But hyperbole aside, we agree that Vassar’s tendency toward divergent views, particularly conservative opinions, must be improved. Without making judgments about any political ideologies—be they right, left or center—we encourage the Vassar community to remain open to thorough discourse and seek, not shun, divergent opinions.

First, we must respect those with whom we disagree. We must allow everyone to come to the table as equals and engage in level-headed discourse. When students attend lectures in masks, or express hostility towards speakers as they did last month and last fall when Gloria Steinem came to Vassar, they detract from everyone’s experience, inciting fights instead of encouraging debates.

Next, we must not shut out opposition. By isolating ourselves from challengers, as the Divestment Campaign members did when they walked out of Epstein’s lecture and began their own ‘talk-out’ in Josselyn House, we weaken our own positions and detract from our own intellectual growth. Deliberately marginalizing other students’ views does not send the message that their opinion is not worth hearing; instead, it sends the message that we are not willing to embrace the productive discourse engendered by informed dissent.

We must use the opportunities afforded to us as students of Vassar College to explore and grow—not to create bubbles around ourselves in which everyone is in agreement. By shutting the door on thorough discourse, we leave everyone out in the cold.

 

–The Staff Editorial represents the opinion of at least 2/3 of the Editorial Board of  The Miscellany News.

# [Information given]
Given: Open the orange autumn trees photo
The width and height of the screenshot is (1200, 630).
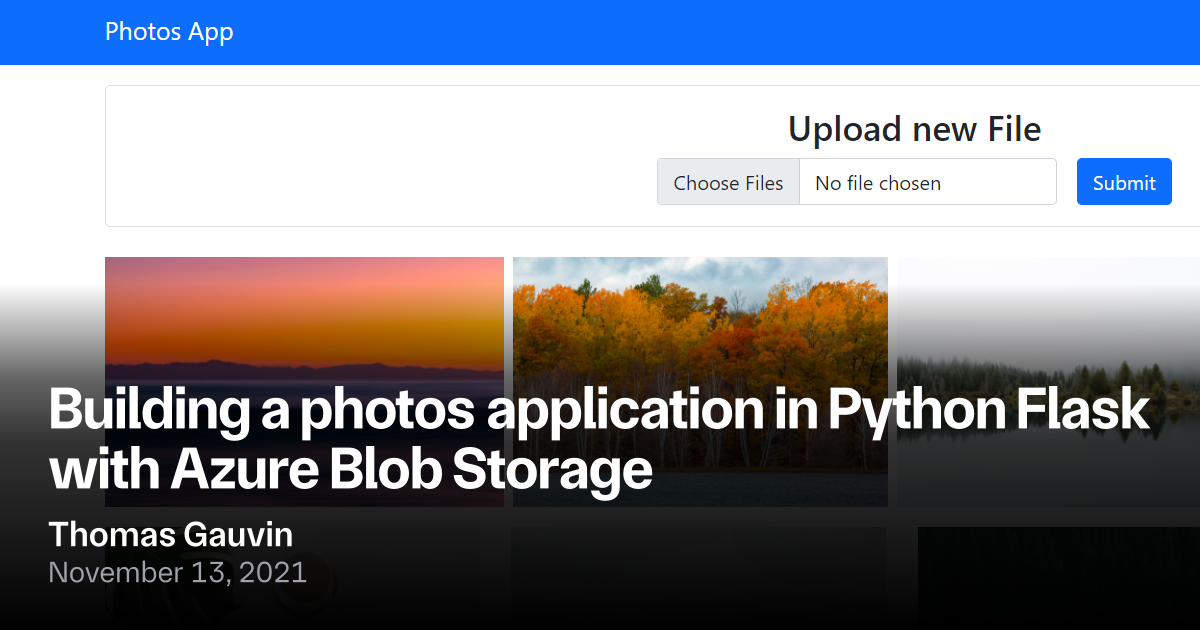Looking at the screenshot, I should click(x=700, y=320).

--

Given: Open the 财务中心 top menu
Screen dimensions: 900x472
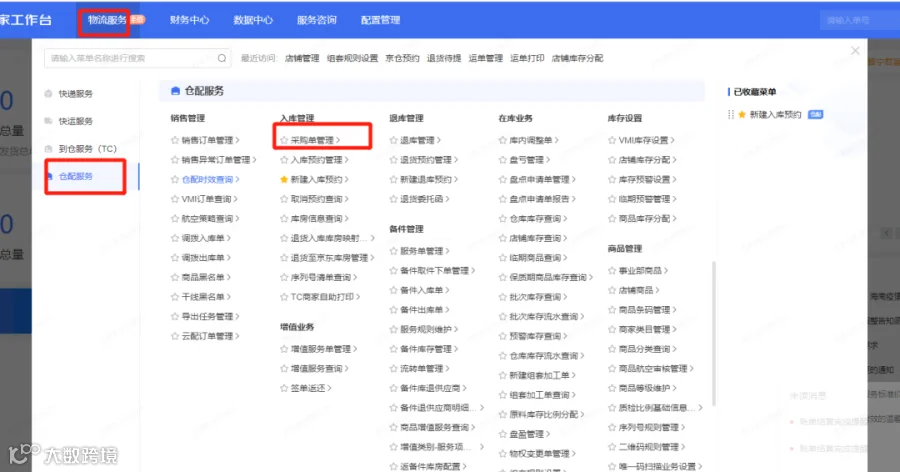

==

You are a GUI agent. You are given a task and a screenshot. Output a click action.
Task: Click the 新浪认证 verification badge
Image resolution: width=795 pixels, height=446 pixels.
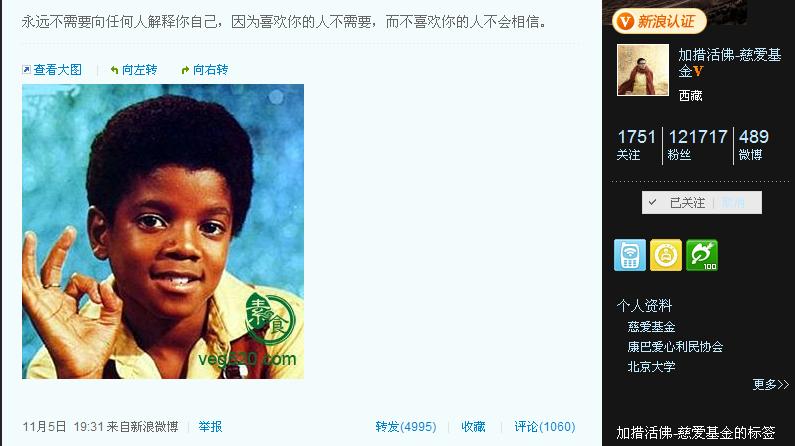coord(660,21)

# [Requirements]
From the staff editorial, copy word for word the passage that runs from "Next, we must" to "by informed dissent.".

# [Output]
Next, we must not shut out opposition. By isolating ourselves from challengers, as the Divestment Campaign members did when they walked out of Epstein’s lecture and began their own ‘talk-out’ in Josselyn House, we weaken our own positions and detract from our own intellectual growth. Deliberately marginalizing other students’ views does not send the message that their opinion is not worth hearing; instead, it sends the message that we are not willing to embrace the productive discourse engendered by informed dissent.